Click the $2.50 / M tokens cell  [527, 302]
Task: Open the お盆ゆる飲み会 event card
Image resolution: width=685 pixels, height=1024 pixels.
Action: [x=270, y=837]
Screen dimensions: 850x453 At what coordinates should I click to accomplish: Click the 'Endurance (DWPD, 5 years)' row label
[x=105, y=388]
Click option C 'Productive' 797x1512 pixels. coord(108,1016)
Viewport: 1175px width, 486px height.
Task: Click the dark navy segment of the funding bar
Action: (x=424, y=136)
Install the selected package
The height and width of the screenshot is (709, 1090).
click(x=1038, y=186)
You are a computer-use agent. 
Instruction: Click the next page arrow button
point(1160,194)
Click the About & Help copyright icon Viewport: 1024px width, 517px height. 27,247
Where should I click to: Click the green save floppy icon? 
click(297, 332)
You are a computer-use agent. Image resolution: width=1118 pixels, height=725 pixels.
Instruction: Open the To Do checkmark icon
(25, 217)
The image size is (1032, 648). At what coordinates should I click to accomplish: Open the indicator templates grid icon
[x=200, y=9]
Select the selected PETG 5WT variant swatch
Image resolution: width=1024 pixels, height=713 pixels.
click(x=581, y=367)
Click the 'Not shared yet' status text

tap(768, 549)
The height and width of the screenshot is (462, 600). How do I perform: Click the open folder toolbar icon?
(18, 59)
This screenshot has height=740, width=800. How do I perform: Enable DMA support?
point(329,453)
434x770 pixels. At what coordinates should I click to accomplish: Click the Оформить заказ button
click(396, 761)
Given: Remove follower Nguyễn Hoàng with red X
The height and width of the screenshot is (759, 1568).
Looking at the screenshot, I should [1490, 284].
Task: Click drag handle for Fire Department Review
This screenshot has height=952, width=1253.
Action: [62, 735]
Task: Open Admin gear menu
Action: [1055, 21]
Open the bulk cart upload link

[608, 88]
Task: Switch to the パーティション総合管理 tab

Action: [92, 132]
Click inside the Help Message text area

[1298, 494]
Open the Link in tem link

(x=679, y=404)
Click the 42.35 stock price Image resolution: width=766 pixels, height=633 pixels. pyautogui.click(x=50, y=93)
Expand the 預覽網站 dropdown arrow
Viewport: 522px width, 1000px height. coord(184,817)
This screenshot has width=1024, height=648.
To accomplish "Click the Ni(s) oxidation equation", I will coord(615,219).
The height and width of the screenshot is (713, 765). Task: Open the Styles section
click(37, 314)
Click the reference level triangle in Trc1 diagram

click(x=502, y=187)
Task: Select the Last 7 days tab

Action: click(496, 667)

..........

Give every record again, exactly as it reads.

Click the $2.50 / M tokens cell  [527, 302]
Task: Open the お盆ゆる飲み会 event card
Image resolution: width=685 pixels, height=1024 pixels.
Action: [x=270, y=837]
Screen dimensions: 850x453 At what coordinates should I click to accomplish: Click the 'Endurance (DWPD, 5 years)' row label
[x=105, y=388]
Click option C 'Productive' 797x1512 pixels. coord(108,1016)
Viewport: 1175px width, 486px height.
Task: Click the dark navy segment of the funding bar
Action: (x=424, y=136)
Install the selected package
The height and width of the screenshot is (709, 1090).
click(x=1038, y=186)
You are a computer-use agent. 
Instruction: Click the next page arrow button
point(1160,194)
Click the About & Help copyright icon Viewport: 1024px width, 517px height. 27,247
Where should I click to: Click the green save floppy icon? 
click(297, 332)
You are a computer-use agent. Image resolution: width=1118 pixels, height=725 pixels.
Instruction: Open the To Do checkmark icon
(25, 217)
The image size is (1032, 648). At what coordinates should I click to accomplish: Open the indicator templates grid icon
[x=200, y=9]
Select the selected PETG 5WT variant swatch
Image resolution: width=1024 pixels, height=713 pixels.
click(x=581, y=367)
Click the 'Not shared yet' status text

tap(768, 549)
The height and width of the screenshot is (462, 600). How do I perform: Click the open folder toolbar icon?
(18, 59)
This screenshot has height=740, width=800. How do I perform: Enable DMA support?
point(329,453)
434x770 pixels. At what coordinates should I click to accomplish: Click the Оформить заказ button
click(396, 761)
Given: Remove follower Nguyễn Hoàng with red X
The height and width of the screenshot is (759, 1568).
Looking at the screenshot, I should [1490, 284].
Task: Click drag handle for Fire Department Review
This screenshot has height=952, width=1253.
Action: [62, 735]
Task: Open Admin gear menu
Action: [1055, 21]
Open the bulk cart upload link

[608, 88]
Task: Switch to the パーティション総合管理 tab

Action: [92, 132]
Click inside the Help Message text area

[1298, 494]
Open the Link in tem link

(x=679, y=404)
Click the 42.35 stock price Image resolution: width=766 pixels, height=633 pixels. pyautogui.click(x=50, y=93)
Expand the 預覽網站 dropdown arrow
Viewport: 522px width, 1000px height. coord(184,817)
This screenshot has width=1024, height=648.
To accomplish "Click the Ni(s) oxidation equation", I will coord(615,219).
The height and width of the screenshot is (713, 765). Task: Open the Styles section
click(37, 314)
Click the reference level triangle in Trc1 diagram

click(x=502, y=187)
Task: Select the Last 7 days tab

Action: click(496, 667)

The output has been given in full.